1. Confirma el impago y habla con el inquilino
Antes de pensar en abogados, descarta el despiste. Un recibo devuelto, un cambio de cuenta, un problema puntual. Un mensaje o una llamada aclaran muchas situaciones en cinco minutos.
Si la cosa va en serio, no lo dejes correr. Cuanto antes pongas fecha y constancia a la deuda, mejor posición tendrás después.
2. Reclama por escrito (y que quede constancia)
El siguiente paso es una reclamación formal. Sirve un burofax con acuse de recibo y certificación de texto: reclamas las cantidades debidas, das un plazo para pagar y avisas de que, si no, iniciarás acciones legales. No es una amenaza vacía; es el documento que acredita que reclamaste y cuándo.
Guarda todo: contrato, recibos, justificantes bancarios, mensajes. Esa carpeta es tu munición si hay que ir a juicio.
3. Antes de demandar: el acuerdo previo obligatorio (MASC)
Aquí hay novedad. Desde la Ley Orgánica 1/2025, de 2 de enero (en vigor desde el 3 de abril de ese año), antes de presentar la demanda es obligatorio intentar un acuerdo extrajudicial mediante un medio adecuado de solución de controversias (MASC): por ejemplo, una oferta vinculante de aplazamiento o una mediación. Es un trámite previo, pero conviene hacerlo bien: sin ese intento, el juzgado puede inadmitir la demanda. Tu equipo jurídico se encarga de cumplirlo.
Esto aplica a todos los propietarios por igual. Los trámites extra que la Ley de Vivienda había reservado a los grandes tenedores —acreditar la vulnerabilidad del inquilino y una conciliación previa con los servicios sociales— los anuló el Tribunal Constitucional en enero de 2025 y ya no se exigen.
4. La vía judicial: reclamación de cantidad y desahucio
Si el inquilino no paga ni se va, toca el juzgado. La demanda habitual combina dos cosas: la reclamación de las rentas impagadas y el desahucio por falta de pago. Se presenta con abogado y procurador.

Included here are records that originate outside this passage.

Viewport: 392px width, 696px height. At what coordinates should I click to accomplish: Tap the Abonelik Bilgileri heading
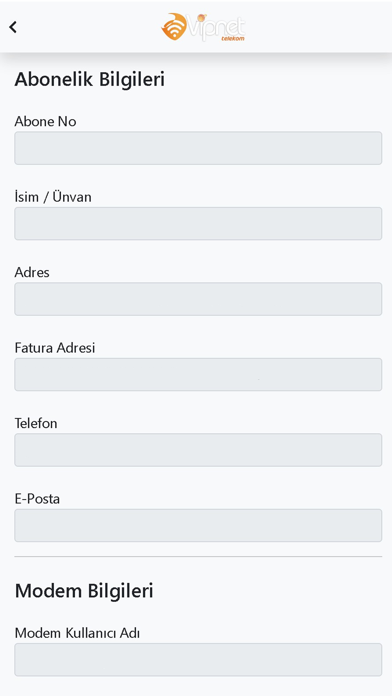tap(90, 79)
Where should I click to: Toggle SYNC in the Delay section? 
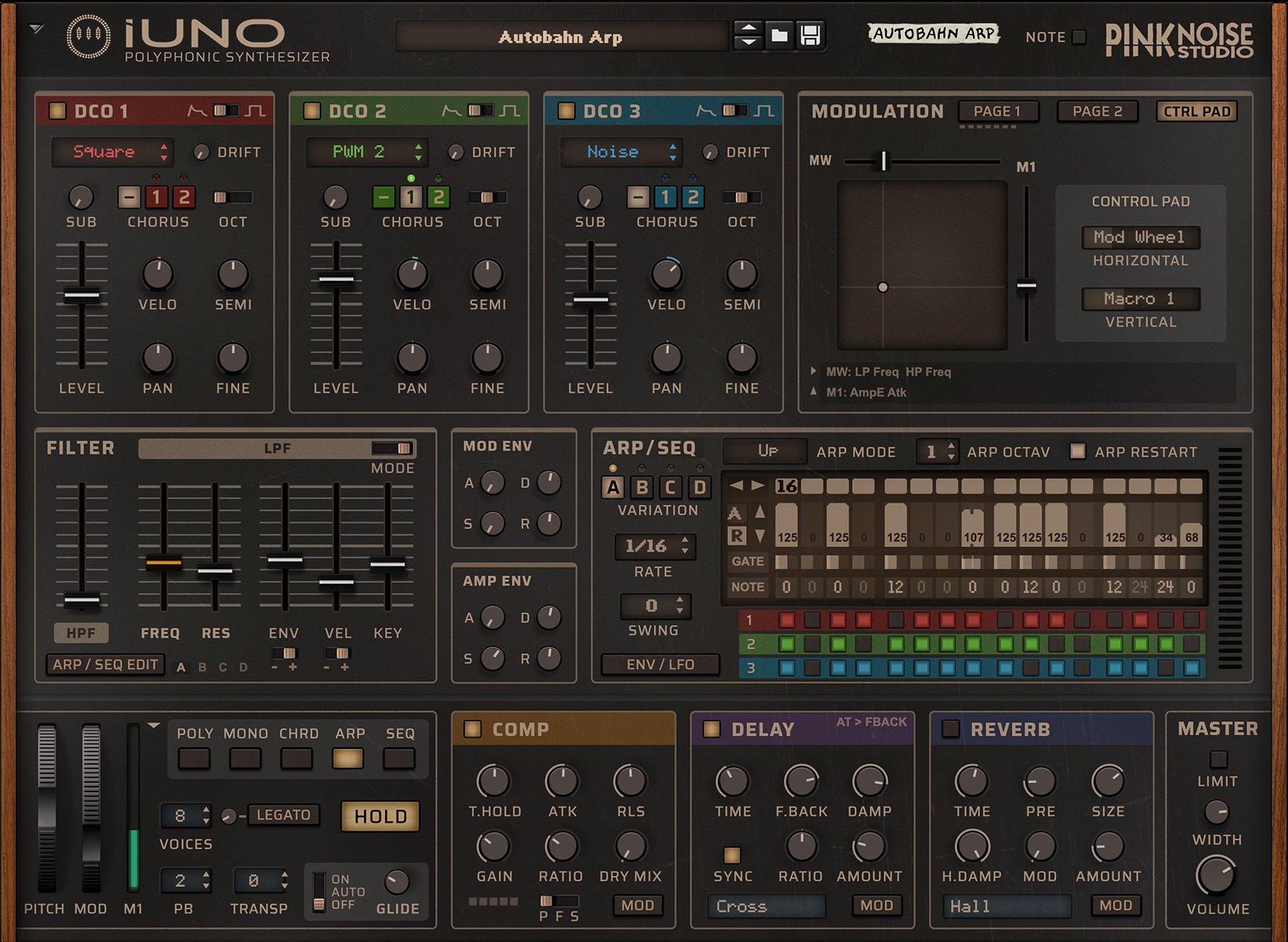tap(731, 853)
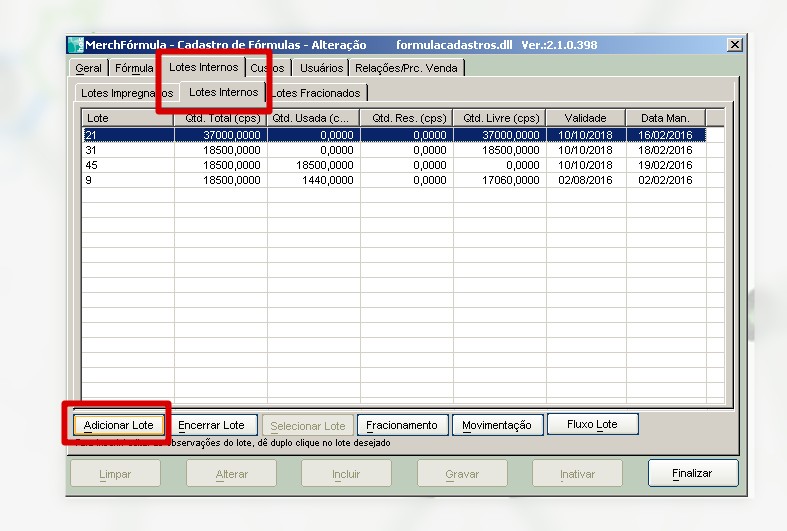The width and height of the screenshot is (787, 531).
Task: Click the Adicionar Lote button
Action: pyautogui.click(x=118, y=425)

Aquí aparece una figura importante: la enervación. El inquilino puede paralizar el desahucio una vez si paga todo lo debido dentro de plazo. Solo una vez; si reincide, ya no puede frenarlo. Conviene conocerla para no llevarte sorpresas.
Si el inquilino deja de pagar y además se atrinchera en el piso, estás ante un caso de inquiokupación, que merece capítulo aparte.
5. Asume los plazos reales
Seamos honestos con esto. Un desahucio por impago no baja de seis meses, y por arriba no tiene fecha de fin: depende del juzgado, de los señalamientos y de las circunstancias del caso. Durante todo ese tiempo, salvo que tengas una garantía detrás, no cobras y sigues con los gastos del inmueble.
Hazte el cálculo: con una renta de 900 €, un proceso de un año son más de 10.000 € que no entran, sumados al abogado y al procurador. Por eso el impago es el miedo número uno del propietario, y con razón.
6. La forma de no pasar por todo esto: la garantía
Todo lo anterior describe el camino si vas solo. Con una garantía de alquiler el guion cambia: cobras tu renta igualmente mientras dure el impago —sin límite de meses— y la defensa jurídica la llevamos nosotros, de la reclamación al desahucio.
La diferencia frente a un seguro de impago clásico es doble: no hay tope de 12 mensualidades y no te quedas a medias en la batalla legal. Lo vemos al detalle en coberturas.
¿Y si el problema ya lo tienes encima, con un contrato en marcha? También se puede: garantizamos inmuebles ya alquilados que estén al corriente, para blindar el futuro (la deuda anterior no se cubre, eso conviene tenerlo claro).
En resumen
Actúa pronto, deja constancia por escrito, ve a la vía judicial si no hay pago, y cuenta con que el calendario es largo. Y para la próxima —o para protegerte desde ya— una garantía te ahorra justo la parte que más duele: los meses sin cobrar y la pelea en el juzgado.